■ EXERCISE GOAL ■
Your task is to copy each line of the material that includes "Click".

THE DATA Block Start

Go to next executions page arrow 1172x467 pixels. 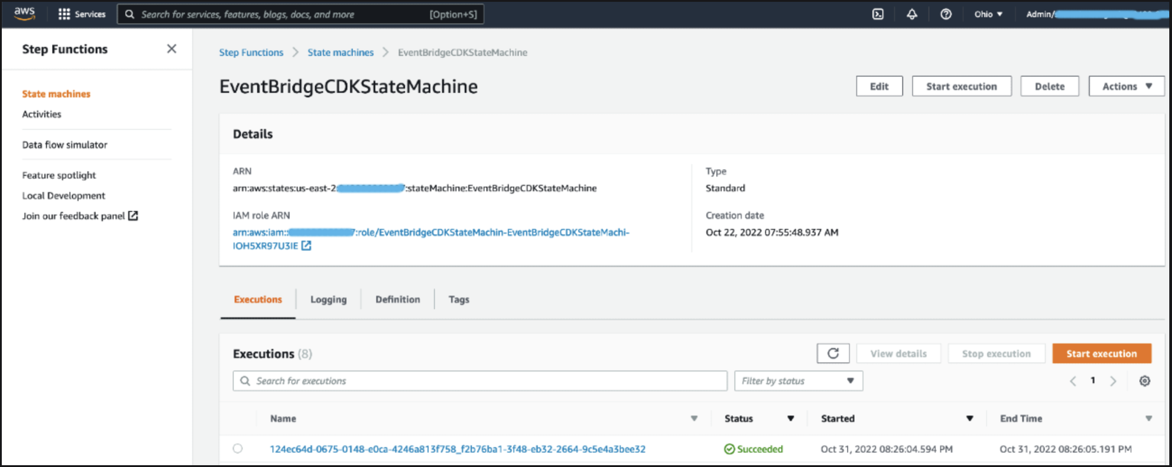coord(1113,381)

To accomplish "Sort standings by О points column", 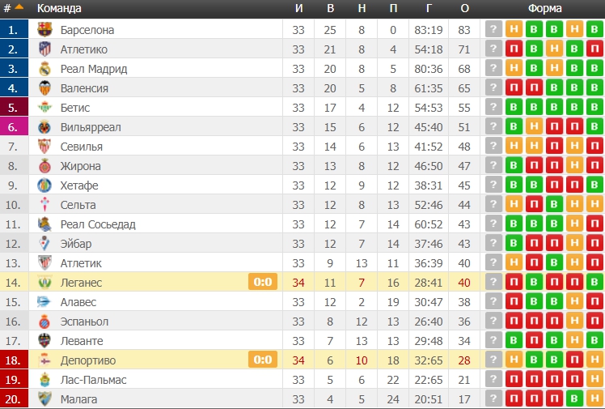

THE DATA Block End
THE DATA Block Start

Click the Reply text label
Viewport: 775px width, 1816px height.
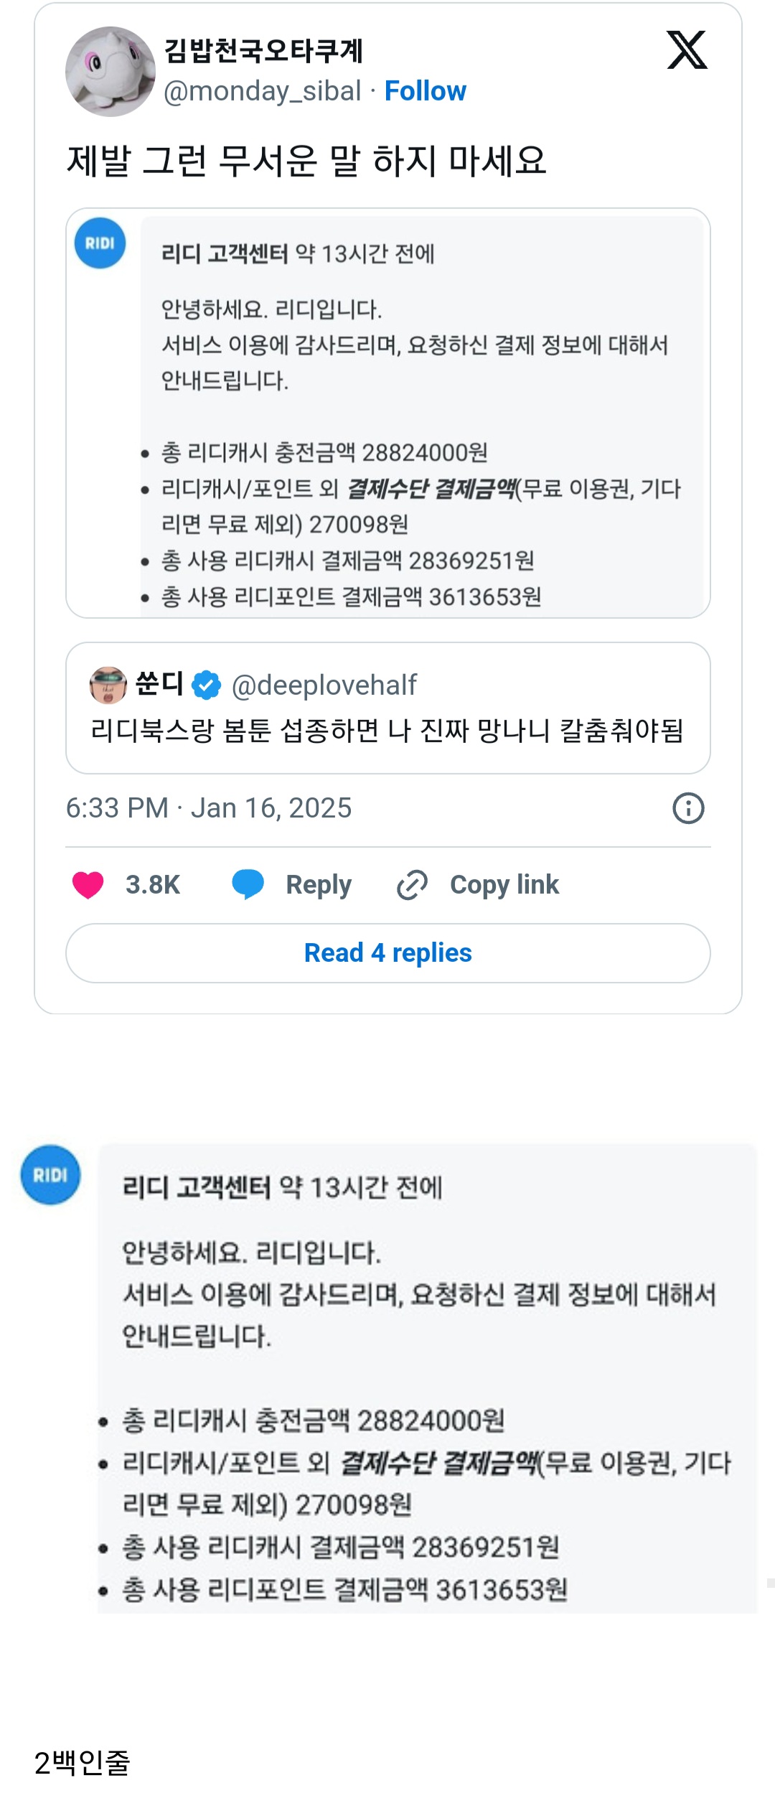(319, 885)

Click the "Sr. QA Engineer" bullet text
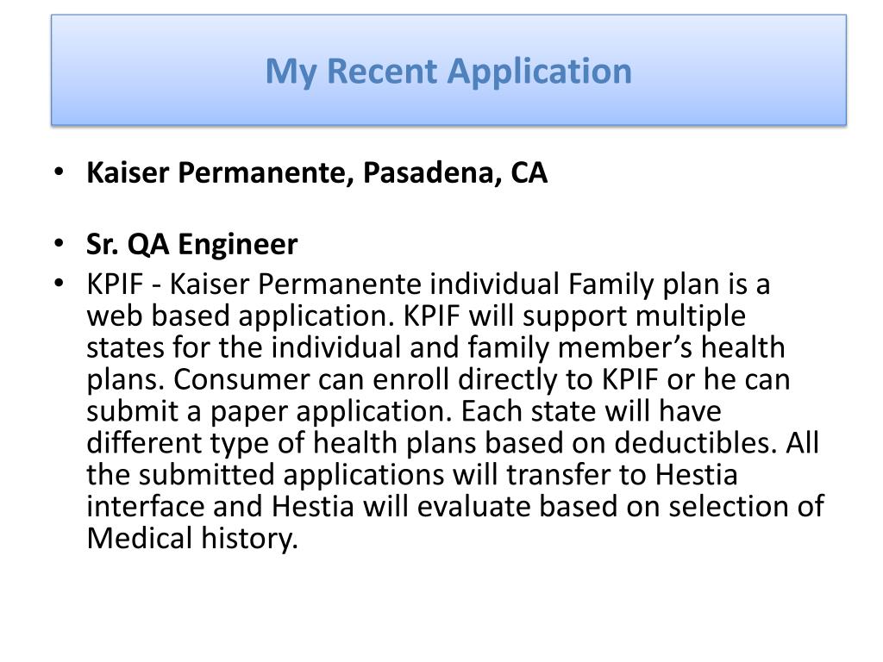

THE DATA Block End

■ OUTPUT OF THE EXERCISE ■
Click the Reply text label
Click the "Sr. QA Engineer" bullet text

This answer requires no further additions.